**MATERIAL PROVIDED**
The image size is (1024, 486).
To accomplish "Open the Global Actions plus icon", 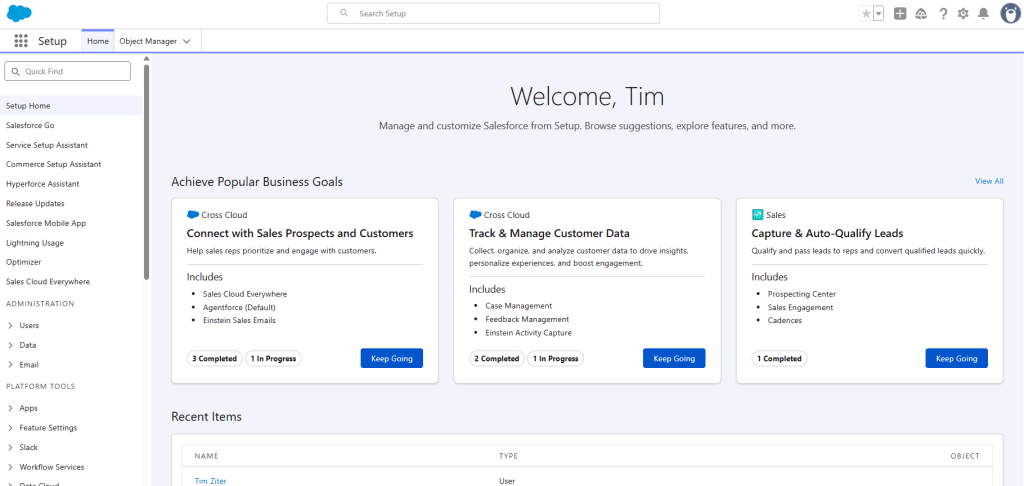I will (x=900, y=13).
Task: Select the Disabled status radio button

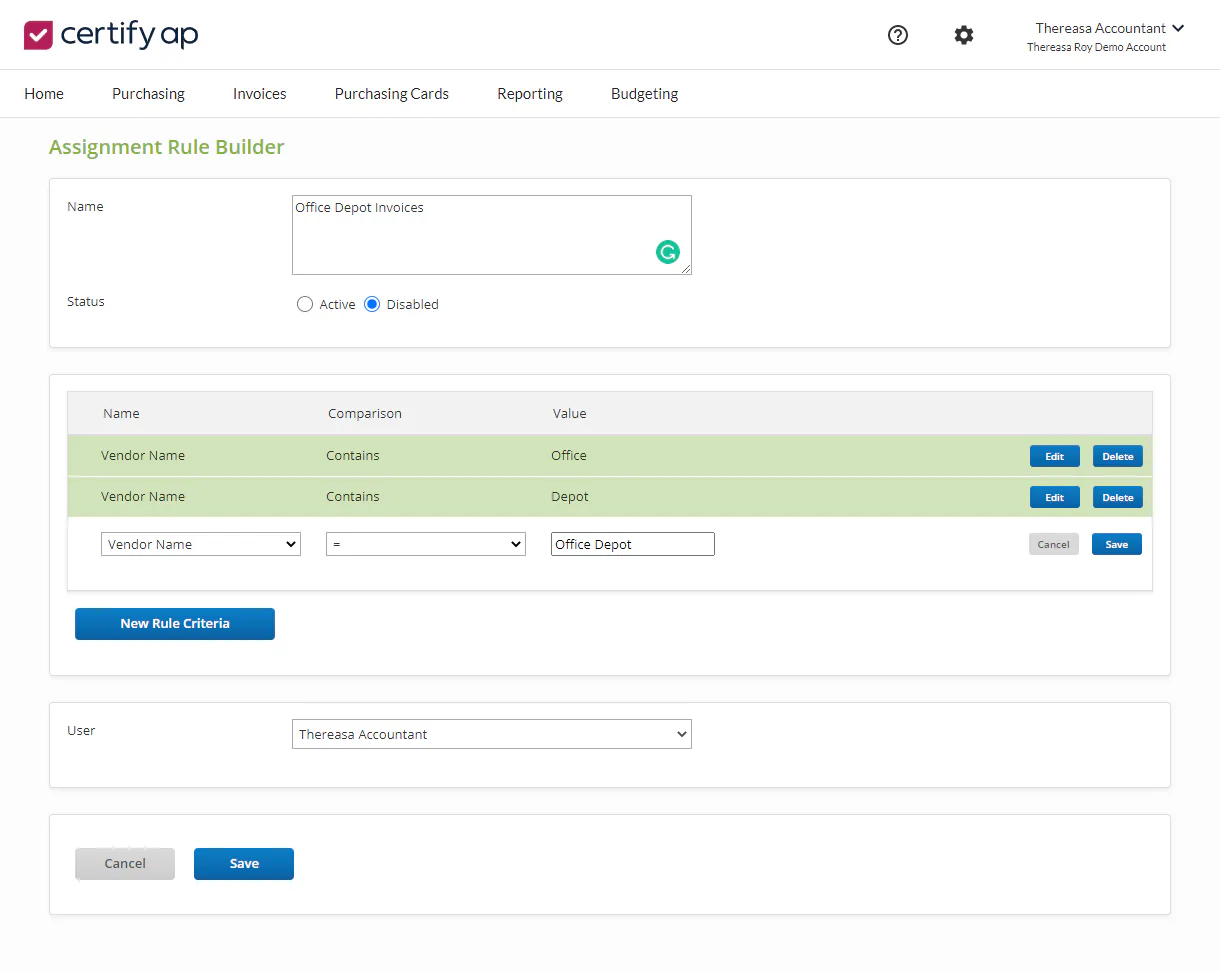Action: click(x=372, y=304)
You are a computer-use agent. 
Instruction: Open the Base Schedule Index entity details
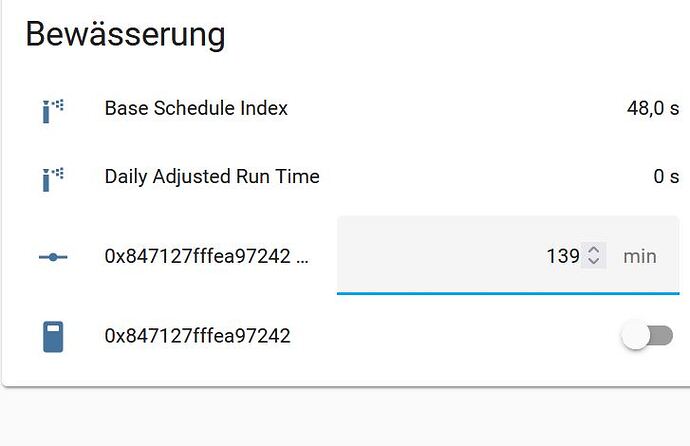(196, 108)
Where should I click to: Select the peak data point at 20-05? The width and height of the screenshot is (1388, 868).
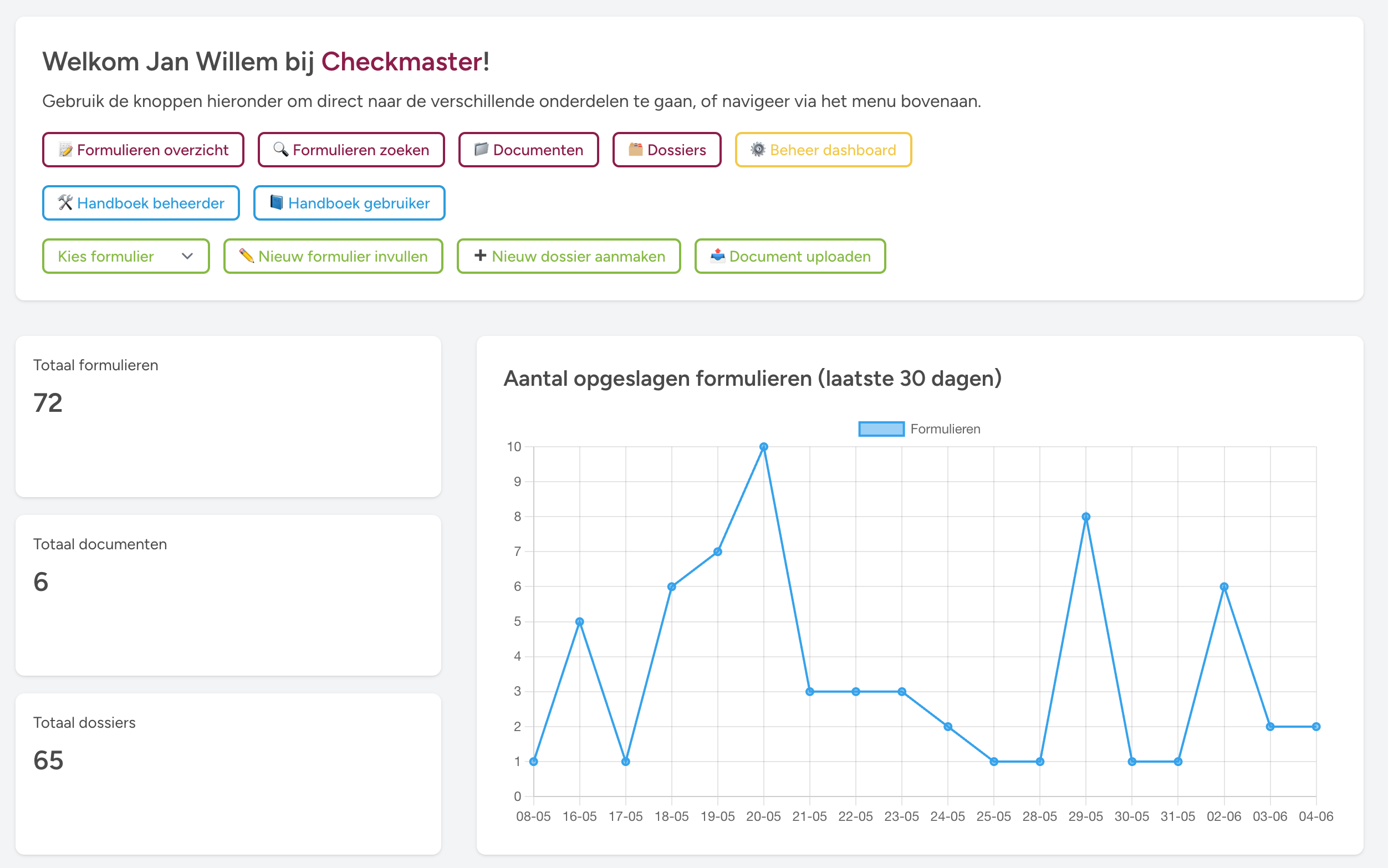[x=763, y=446]
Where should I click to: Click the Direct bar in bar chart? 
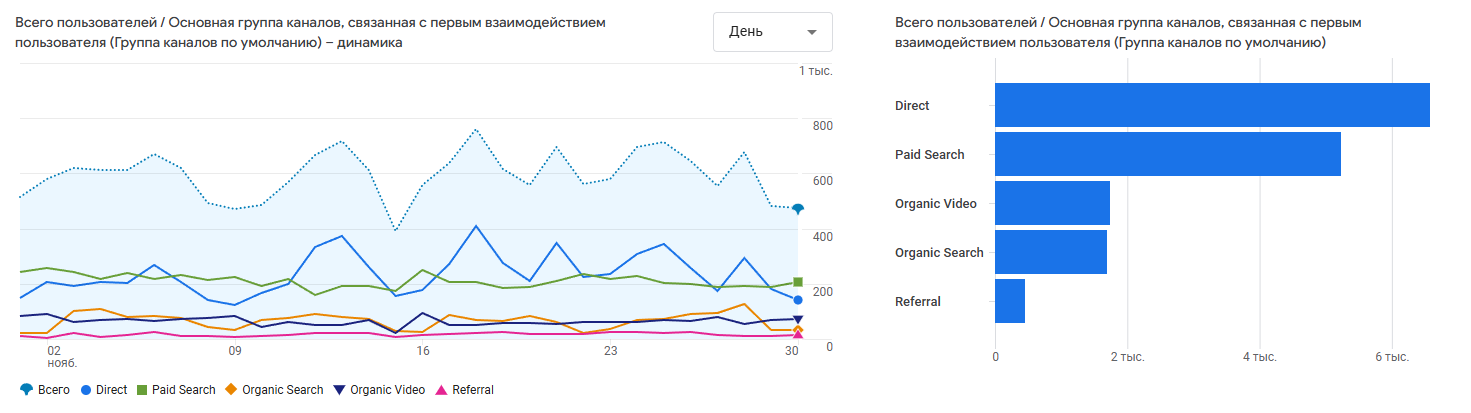1212,105
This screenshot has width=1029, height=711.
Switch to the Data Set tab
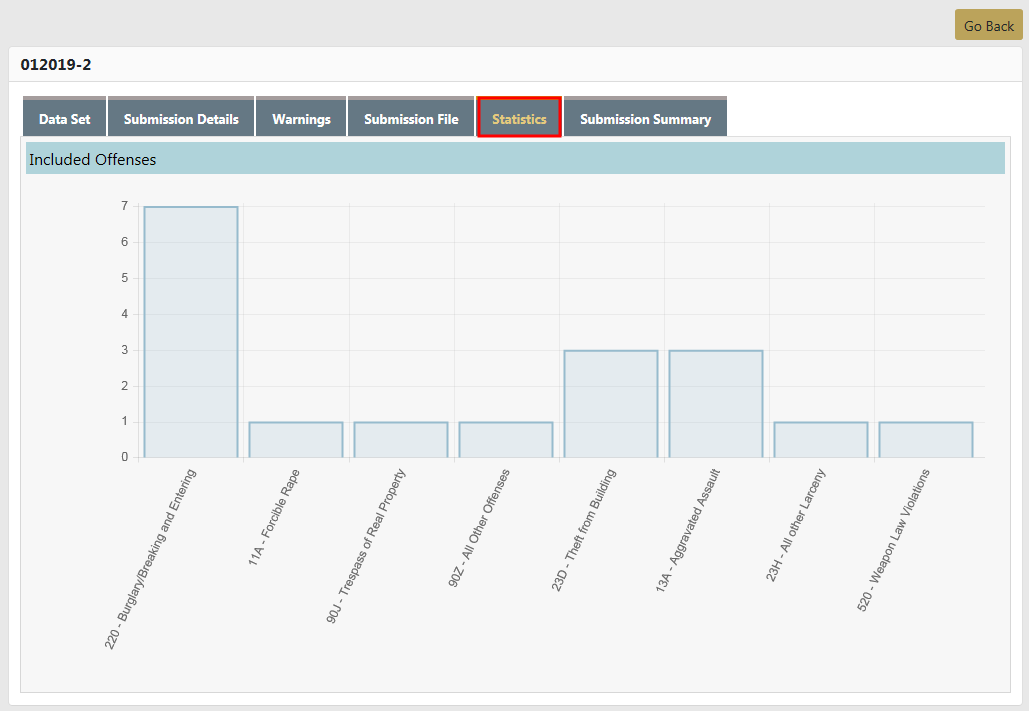tap(65, 118)
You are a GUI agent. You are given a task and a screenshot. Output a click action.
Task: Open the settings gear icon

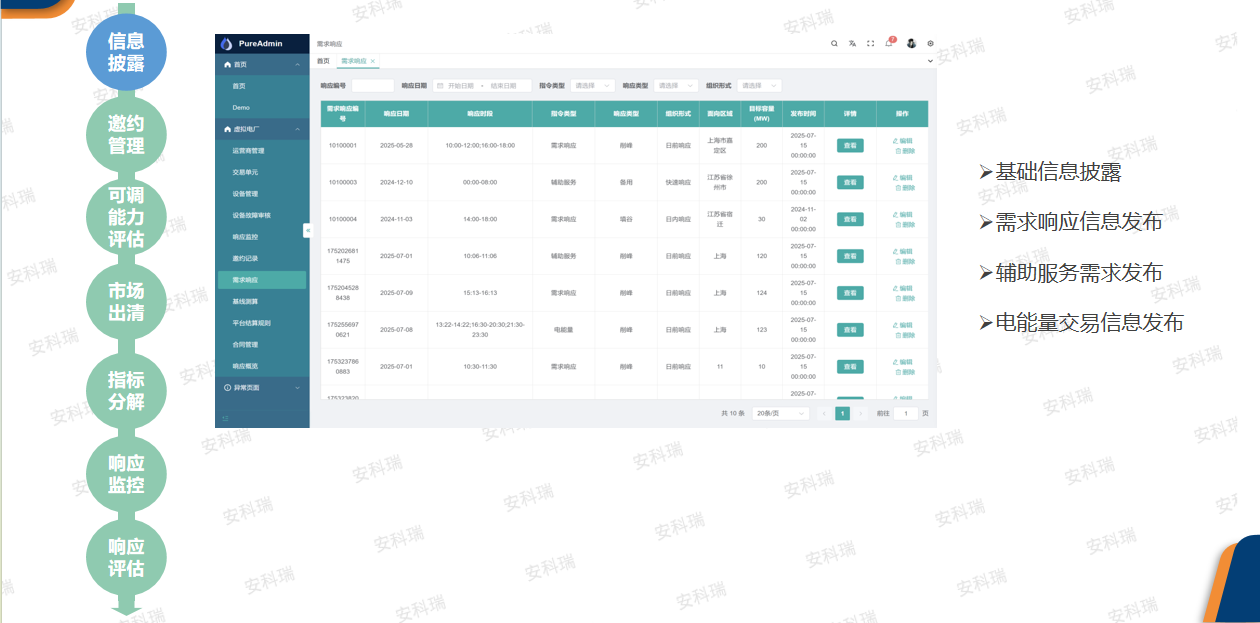[x=930, y=44]
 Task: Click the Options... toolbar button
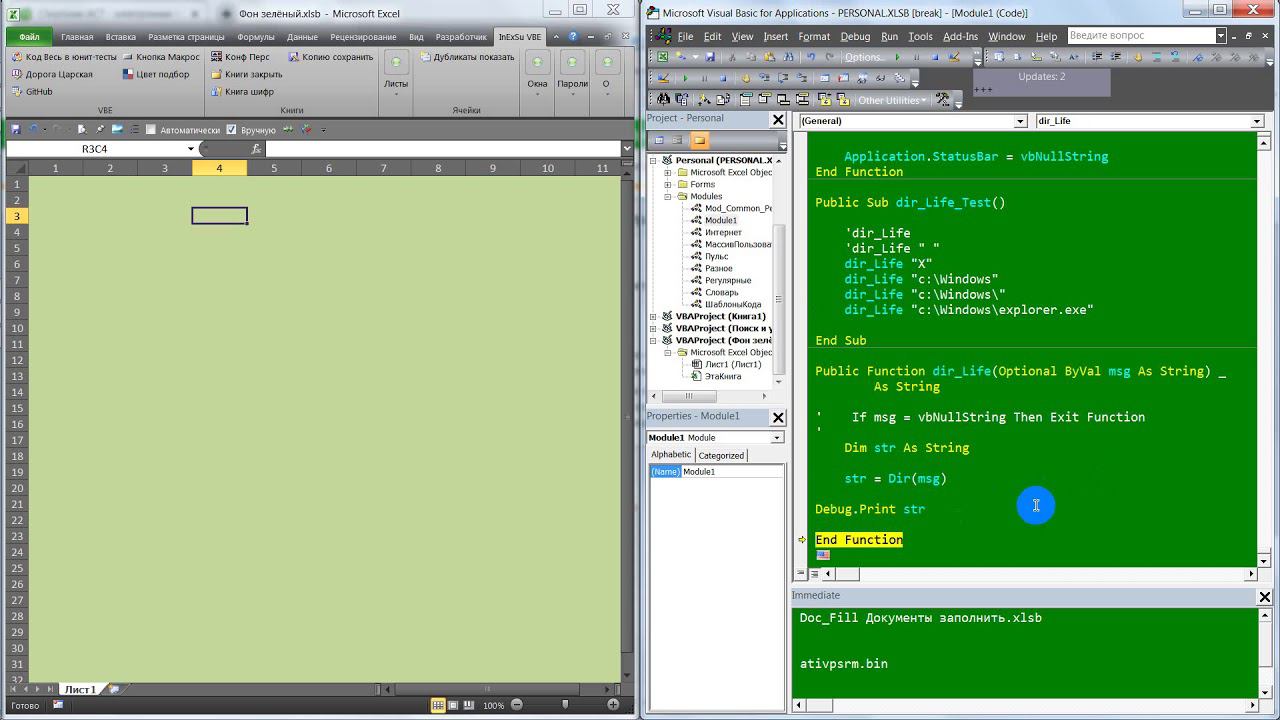click(x=864, y=57)
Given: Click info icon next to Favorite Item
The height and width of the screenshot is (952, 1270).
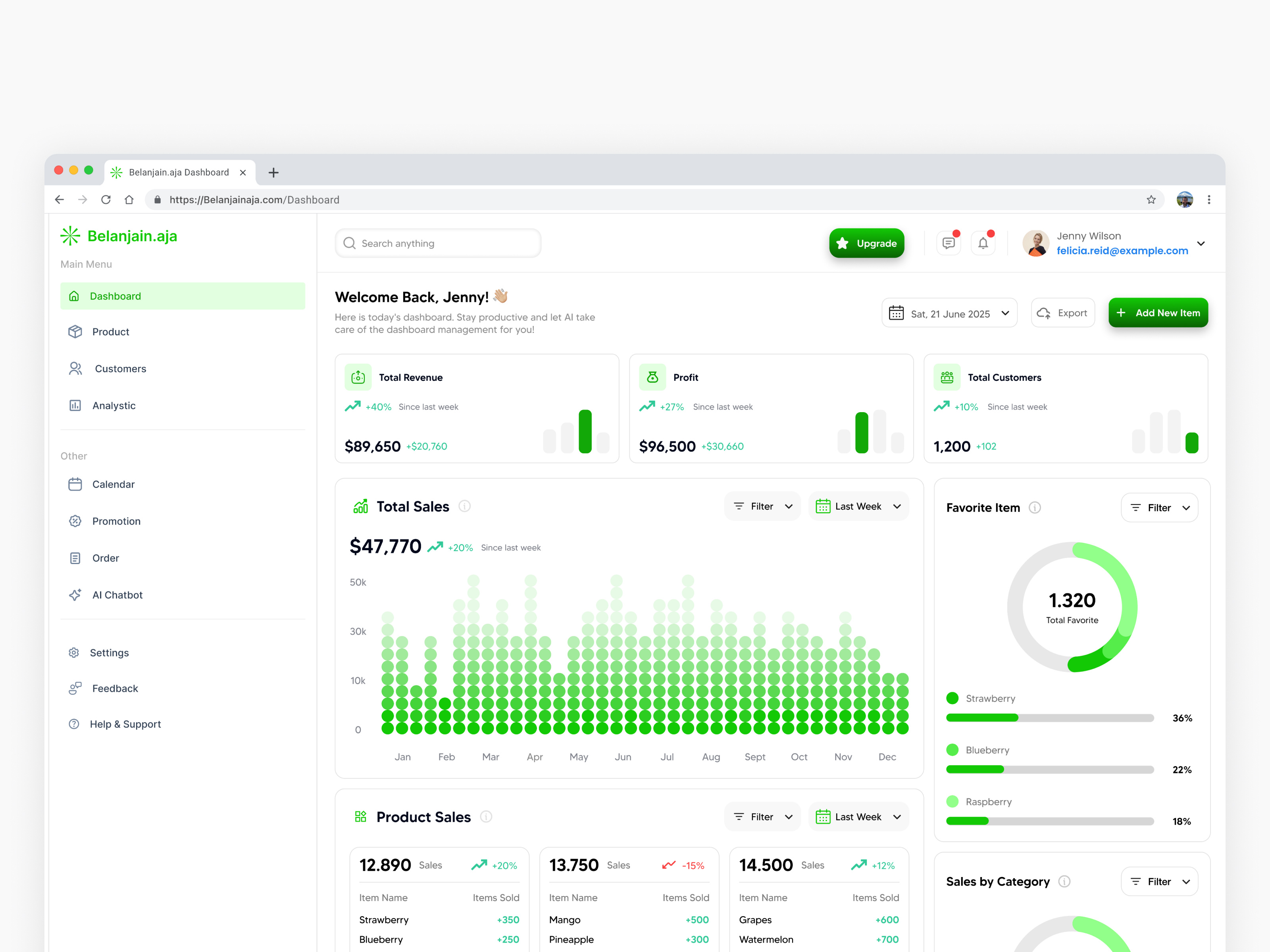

**BRIEF**
Find each line in the material that contains the word "button" and copy those lines.

**RESPONSE TO THE TASK**
Task: Select the Disabled status radio button
 Task: Click the Options... toolbar button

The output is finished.